**TASKS FOR THIS EXERCISE**
1/ In the profile of Jacqueline, what role did she hold on Randy Forbes' Congressional Campaign?
2/ Retype the passage of the profile of Jacqueline from "In 2012, Jacqueline" to "district of Virginia." without any changes.

**DOCUMENT**
┄┄┄┄┄┄┄┄┄┄┄┄┄┄┄┄┄┄┄┄

In 2012, Jacqueline stepped out of her ideological bubble and began to turn thought into action.  Entering the political arena, she began working for Randy Forbes’ Congressional Campaign as the Community Outreach Coordinator.  From this launching pad she found a number of positions and career growth and soon took a position as a Grassroots Coordinator for the Family Foundation, a state level non-profit advocacy group.  Here she created and led a number of successful statewide outreach and prayer programs.  In March of 2016, compelled with a desire to provide real representation for citizens she began a campaign for a Republican congressional seat in the 4th district of Virginia.

“As a Republican potential, I stand for the party’s sense of justice and protection of all citizens.  I was a Republican before even moving to this country.” Jokes Jacqueline.

Growing up in a country where there was little choice in government she relishes in the ability of choice and the fruitful opportunities of the free enterprise system.  With God as a moral fiber to the nation as the founding fathers believed, Jacqueline finds passion in individual freedoms and responsibility to work for economic justice and reach collective human potential.  Her biggest arguments when trying to relate to peers back in Kenya is to present the effects of the ‘nanny-state’ government and tries to explain the design to pick winners and losers seen in countries like Venezuela, Cuba, and North Korea.  To Jacqueline, moving to the United States was not only an adventure to pursue but found a path to validate the years of investment into studying and experiencing political policy across a range of communities and government systems.

Currently completing her graduate degree at Regent University, Jacqueline continues to successfully balance life in the domestic sphere while continuing grassroots activism within her community.  Through a supportive husband and community of church family and friends, Jacqueline as the ability to work flexible yet non-stop political hours without losing a sense of self or her core values as many politicians seem to these days.  Raised by a strong woman with an early sense of what justice meant, Jacqueline was destined for a life in the political spectrum, to help those in need and to allow them to regain their voice in policy.  As a public servant, Jacqueline both speaks and emboldens the community to find a voice to express need and work towards a fair quality of life.

┄┄┄┄┄┄┄┄┄┄┄┄┄┄┄┄┄┄┄┄

**SUPPLIED INFORMATION**
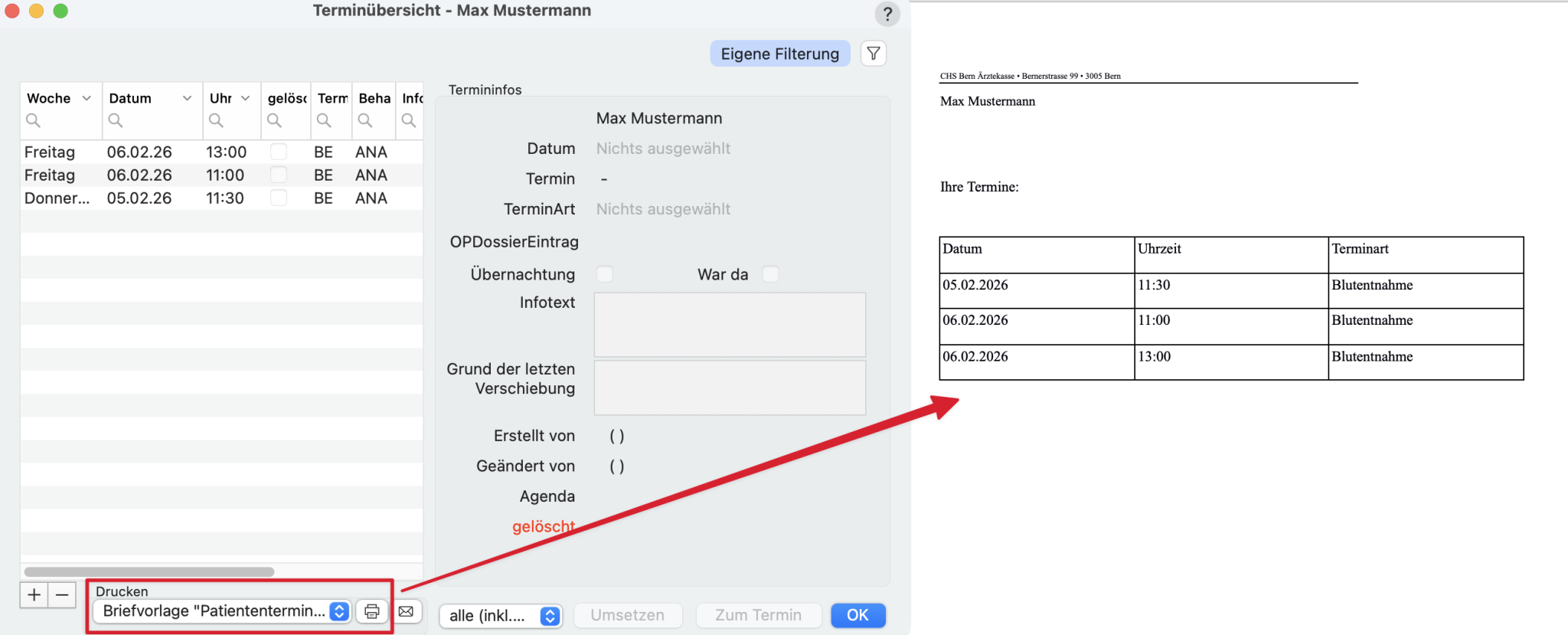Check the War da checkbox
1568x635 pixels.
pyautogui.click(x=770, y=274)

┄┄┄┄┄┄┄┄┄┄┄┄┄┄┄┄┄┄┄┄

**ANSWERS PROVIDED**
1/ Community Outreach Coordinator

2/
In 2012, Jacqueline stepped out of her ideological bubble and began to turn thought into action.  Entering the political arena, she began working for Randy Forbes’ Congressional Campaign as the Community Outreach Coordinator.  From this launching pad she found a number of positions and career growth and soon took a position as a Grassroots Coordinator for the Family Foundation, a state level non-profit advocacy group.  Here she created and led a number of successful statewide outreach and prayer programs.  In March of 2016, compelled with a desire to provide real representation for citizens she began a campaign for a Republican congressional seat in the 4th district of Virginia.